Total anomalous pulmonary venous connection (TAPVC); infradiaphragmatic type

Total anomalous pulmonary venous connection (TAPVC) is a very rare congenital heart disease (CHD), reported in 1-2.6% of all congenital heart disease (1–3). The onset can be abrupt with cardiopulmonary insufficiency or mild, and it has no specific clinical picture. An important step in diagnosis of this entity is to differentiate it from pulmonary disease in a newborn or from persistent fetal circulation with pulmonary hypertension, and, of course, from other CHD. There are three sites of anomalous drainage: supracardiac (50% of the cases), cardiac and infracardiac (25% each). Infracardiac TAPVR is also called infradiaphragmatic. Defects of mixed type are also possible. Evaluation of cardiac structures is very important because in 30% of the cases some associated anomalies may occur.
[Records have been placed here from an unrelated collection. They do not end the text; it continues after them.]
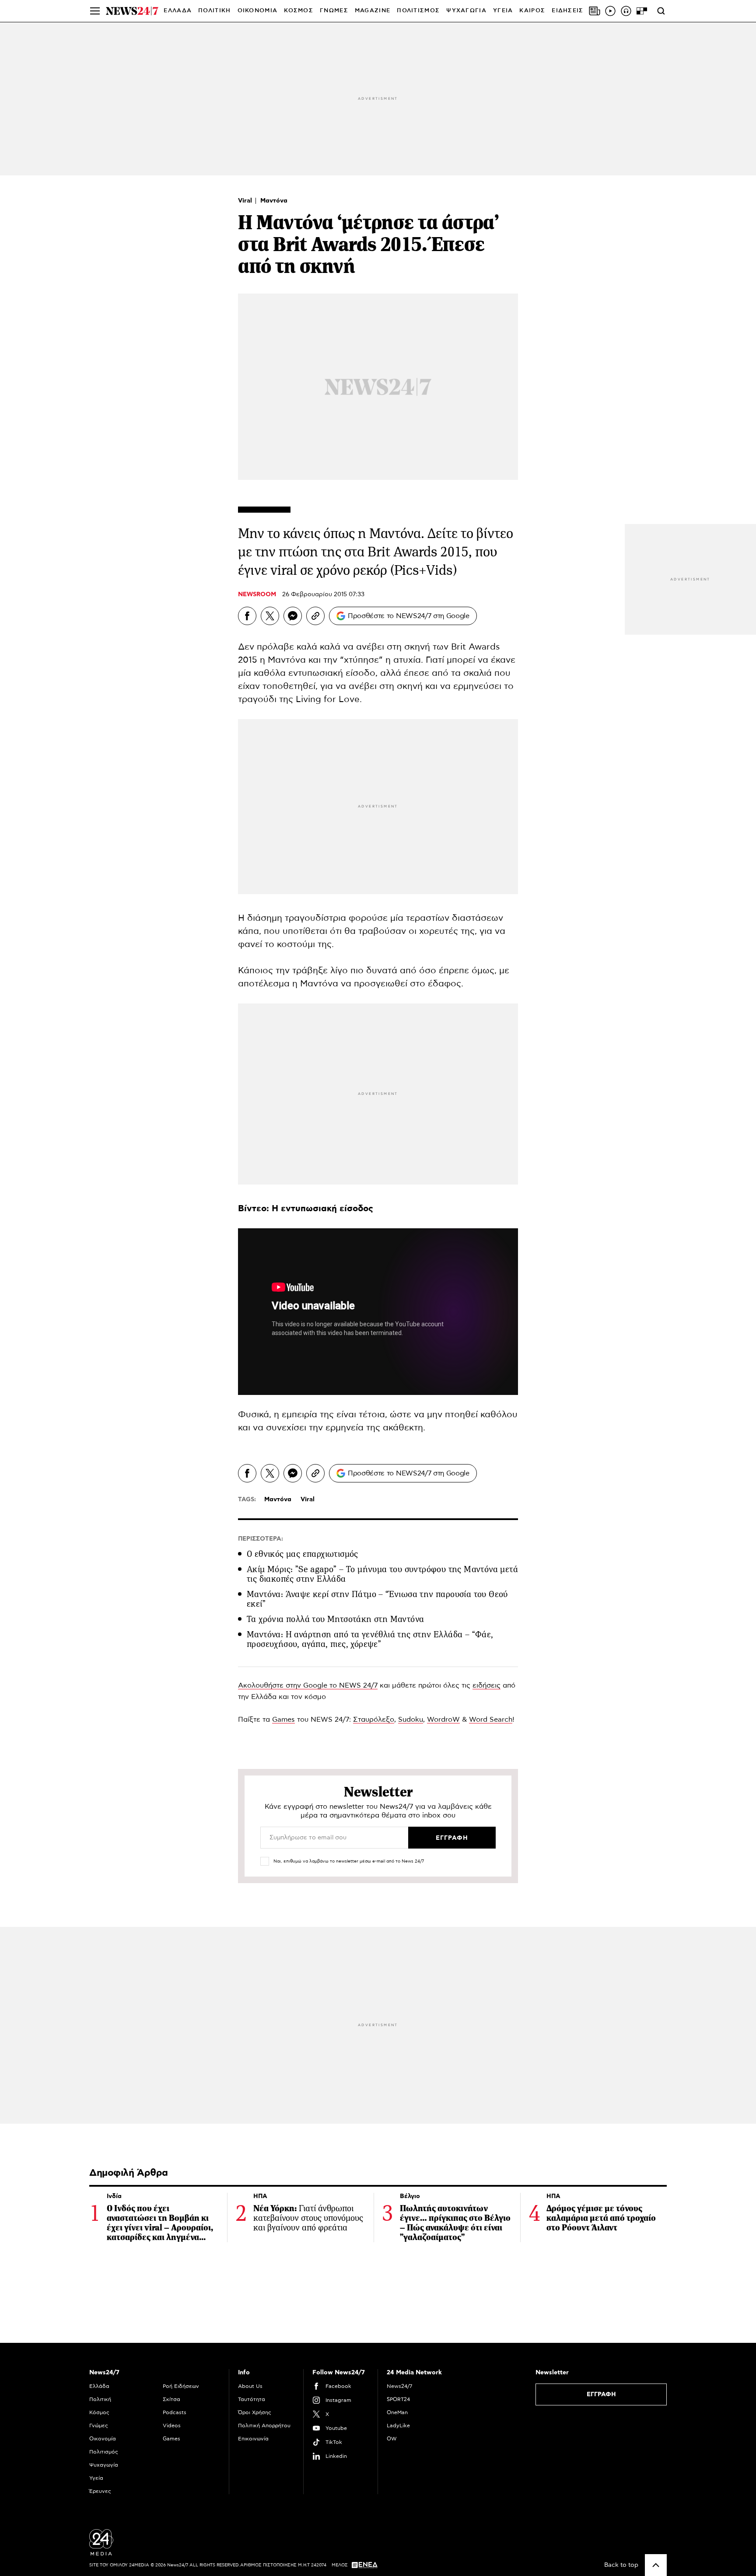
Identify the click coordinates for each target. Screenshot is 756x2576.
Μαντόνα (273, 201)
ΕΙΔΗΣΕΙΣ (567, 11)
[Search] (661, 11)
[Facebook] (247, 616)
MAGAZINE (372, 11)
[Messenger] (293, 616)
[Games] (642, 11)
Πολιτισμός (103, 2451)
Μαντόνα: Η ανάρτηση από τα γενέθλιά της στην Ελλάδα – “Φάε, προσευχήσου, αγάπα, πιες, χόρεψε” (370, 1639)
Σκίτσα (171, 2399)
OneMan (397, 2412)
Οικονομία (102, 2438)
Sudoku (410, 1719)
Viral (246, 201)
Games (283, 1719)
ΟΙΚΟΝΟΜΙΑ (258, 11)
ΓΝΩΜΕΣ (334, 11)
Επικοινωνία (253, 2438)
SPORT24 (398, 2399)
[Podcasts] (626, 11)
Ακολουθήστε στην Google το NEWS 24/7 (308, 1685)
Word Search (490, 1719)
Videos (172, 2425)
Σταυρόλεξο (373, 1719)
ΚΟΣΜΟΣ (298, 11)
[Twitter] (270, 616)
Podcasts (174, 2412)
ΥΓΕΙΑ (503, 11)
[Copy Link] (315, 616)
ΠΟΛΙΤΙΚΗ (214, 11)
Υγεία (96, 2478)
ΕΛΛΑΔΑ (178, 11)
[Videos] (610, 11)
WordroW (443, 1719)
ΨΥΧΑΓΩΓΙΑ (466, 11)
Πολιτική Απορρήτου (264, 2425)
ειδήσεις (486, 1685)
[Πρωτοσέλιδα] (594, 11)
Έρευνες (100, 2491)
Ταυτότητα (251, 2399)
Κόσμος (99, 2412)
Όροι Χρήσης (254, 2412)
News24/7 (399, 2386)
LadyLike (398, 2425)
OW (392, 2438)
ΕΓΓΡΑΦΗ (601, 2394)
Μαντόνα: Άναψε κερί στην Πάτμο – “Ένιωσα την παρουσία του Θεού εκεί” (377, 1599)
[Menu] (95, 11)
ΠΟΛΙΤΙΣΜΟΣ (418, 11)
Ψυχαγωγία (103, 2465)
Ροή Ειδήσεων (181, 2386)
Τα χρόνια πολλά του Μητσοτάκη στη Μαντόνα (335, 1619)
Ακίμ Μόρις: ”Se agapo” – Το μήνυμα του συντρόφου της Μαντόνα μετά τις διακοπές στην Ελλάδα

In many cases of TAPVC, the four pulmonary veins (PV) join together behind the left atrium, where they form a collector. This collector can drain into the right atrium directly, by way of the innominate vein into the superior vena cava (SVC), into the coronary sinus (CS), or through the diaphragm to the venous structures of the abdomen. In the infradiaphragmatic type, the four veins form a descending vertical collector that crosses the diaphragm in front of the esophagus, running parallel to the inferior vena cava (IVC), and drains into the hepatic-portal system (hepatic veins, portal vein or ductus venosus).

The infradiaphragmatic type is associated frequently with pulmonary hypertension due to pulmonary venous obstruction. The presence of an atrial septal defect or patent foramen ovale is extremely important to maintain systemic flow. Pulmonary venous obstruction may occur in any of the forms but is almost always present in the infradiaphragmatic type. Not long ago, administration of prostaglandin E1 in TAPVC was regarded with great reluctance, sometimes even forbidden. Now, there are specific indications. In obstructive forms, the vasodilator effects of prostaglandin E1 may be the benefit or the detriment of the patient. Vasodilating action of prostaglandin E1 includes ducti arteriosus and venosus and systemic or pulmonary vascular muscles.